** BEGIN PASSAGE GIVEN **
How Do You Use Zynq / SoC-FPGA Devices?
Last updated 3 July 2026 · 9 min read
Direct Answer
A Zynq-class SoC-FPGA (AMD/Xilinx Zynq-7000, Zynq UltraScale+, or Intel Cyclone V SoC) integrates a hard ARM processor — the Processing System (PS) — alongside FPGA fabric — the Programmable Logic (PL) — on a single die, connected by an on-chip AXI interconnect. The PS boots first and independently of the PL: a BootROM loads a First Stage Boot Loader (FSBL), which can optionally load the PL bitstream before handing off to U-Boot and then either an embedded Linux distribution (typically built with PetaLinux/Yocto) or bare-metal/RTOS firmware. The PS communicates with custom PL logic through AXI ports of three types — low-bandwidth General Purpose (GP) ports for register control, high-bandwidth High Performance (HP) ports for DMA-style bulk data transfer to DDR, and, on Zynq-7000, a cache-coherent Accelerator Coherency Port (ACP). Getting a Zynq design working means treating the PS software stack and the PL hardware design as two genuinely separate development flows that meet at a well-defined AXI and interrupt boundary, not as one combined build.
Detailed Explanation
A Zynq-class device (AMD/Xilinx Zynq-7000, Zynq UltraScale+, or the equivalent Intel Cyclone V/Agilex SoC) is architecturally two devices on one die: a hard Processing System (PS) — one or more ARM Cortex-A cores, with peripherals like UART, SPI, I2C, USB, and Ethernet controllers built in silicon — and Programmable Logic (PL), the FPGA fabric, connected by an on-chip AXI interconnect. Unlike the FPGA + MCU dual-chip approach, where the processor and FPGA are physically separate parts communicating over a board-level bus (typically SPI), the PS and PL share a die and a wide, high-bandwidth on-chip interconnect — eliminating chip-to-chip latency and freeing board-level I/O for other uses. See the FPGA topic for the full set of FPGA implementation guides.
The PS-PL Split
The PS is not a soft processor implemented in the FPGA fabric — it is dedicated silicon, running independently of whatever (if anything) is loaded into the PL. This has a critical practical consequence: the PS can boot and run without any PL bitstream loaded at all. A design can bring up Linux or bare-metal firmware on the PS first, debug it in isolation, and add the PL bitstream once the software side is stable — a much easier bring-up sequence than trying to debug both halves simultaneously.
** END PASSAGE GIVEN **
** BEGIN INFORMATION SHOWN **
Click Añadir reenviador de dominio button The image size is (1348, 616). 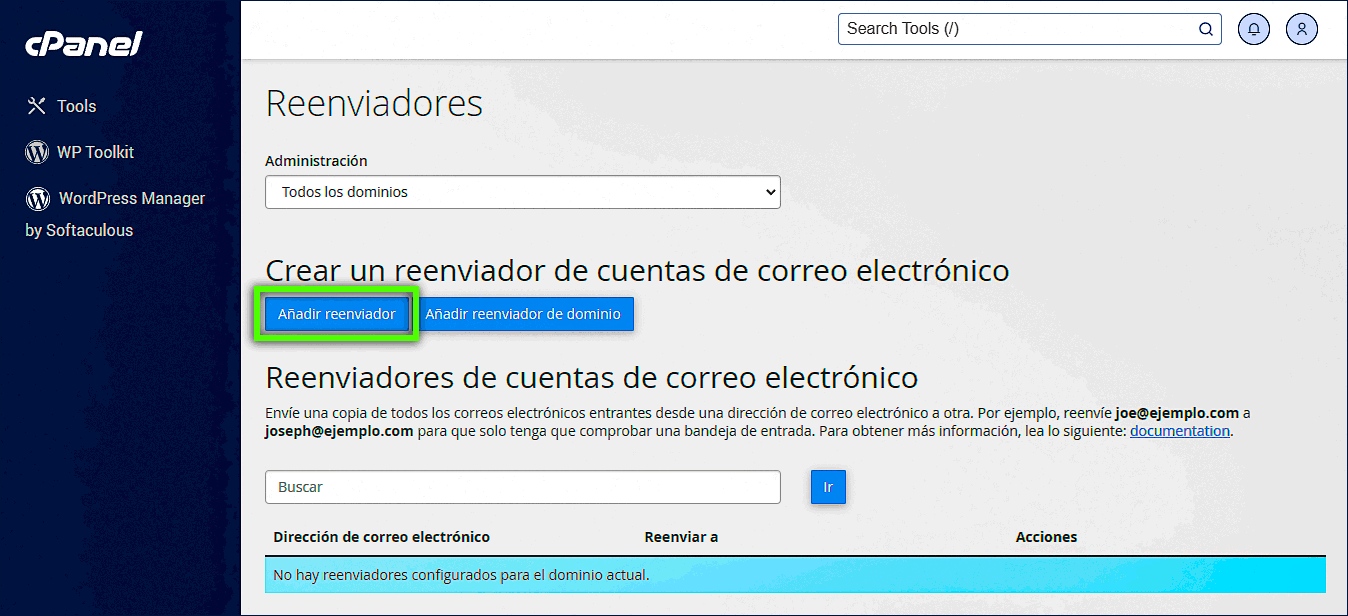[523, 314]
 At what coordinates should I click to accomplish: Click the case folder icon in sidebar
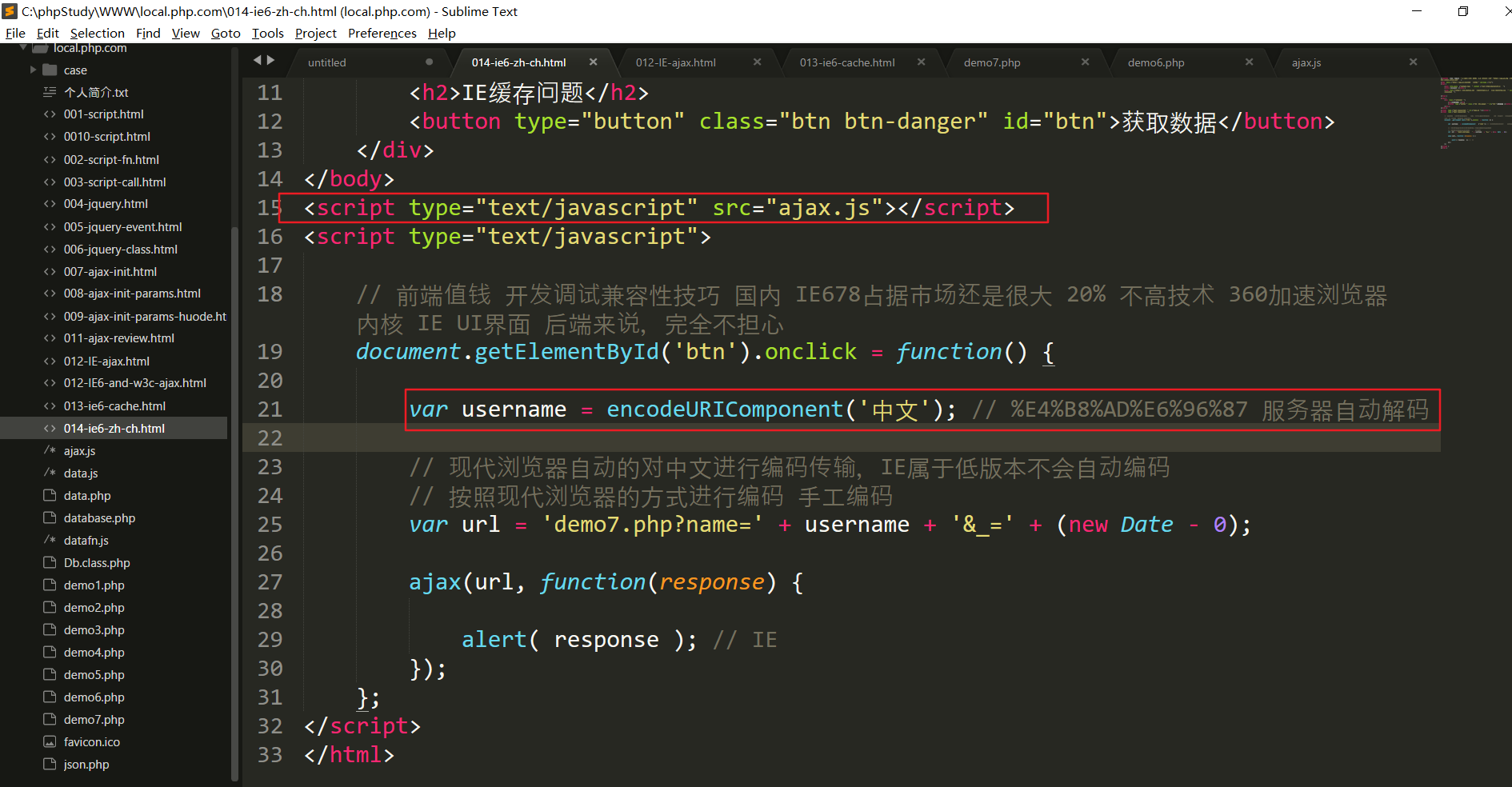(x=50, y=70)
** END INFORMATION SHOWN **
▶ **PROBLEM 1**: From the passage on SoC-FPGA devices, quote the text starting at "Detailed Explanation" and ending at "FPGA implementation guides.".
▶ **PROBLEM 2**: Summarize the passage on SoC-FPGA devices in two sentences.

▶ **RESULT 1**:
Detailed Explanation
A Zynq-class device (AMD/Xilinx Zynq-7000, Zynq UltraScale+, or the equivalent Intel Cyclone V/Agilex SoC) is architecturally two devices on one die: a hard Processing System (PS) — one or more ARM Cortex-A cores, with peripherals like UART, SPI, I2C, USB, and Ethernet controllers built in silicon — and Programmable Logic (PL), the FPGA fabric, connected by an on-chip AXI interconnect. Unlike the FPGA + MCU dual-chip approach, where the processor and FPGA are physically separate parts communicating over a board-level bus (typically SPI), the PS and PL share a die and a wide, high-bandwidth on-chip interconnect — eliminating chip-to-chip latency and freeing board-level I/O for other uses. See the FPGA topic for the full set of FPGA implementation guides.

▶ **RESULT 2**: A Zynq-class SoC-FPGA places a hard ARM-based Processing System and FPGA-fabric Programmable Logic on a single die, linked by an on-chip AXI interconnect, which removes the chip-to-chip latency of a separate FPGA and processor. Because the Processing System is dedicated silicon that boots independently of the Programmable Logic, Linux or bare-metal firmware can be brought up and debugged first and the bitstream added later, with software and hardware developed as separate flows that meet at an AXI and interrupt boundary.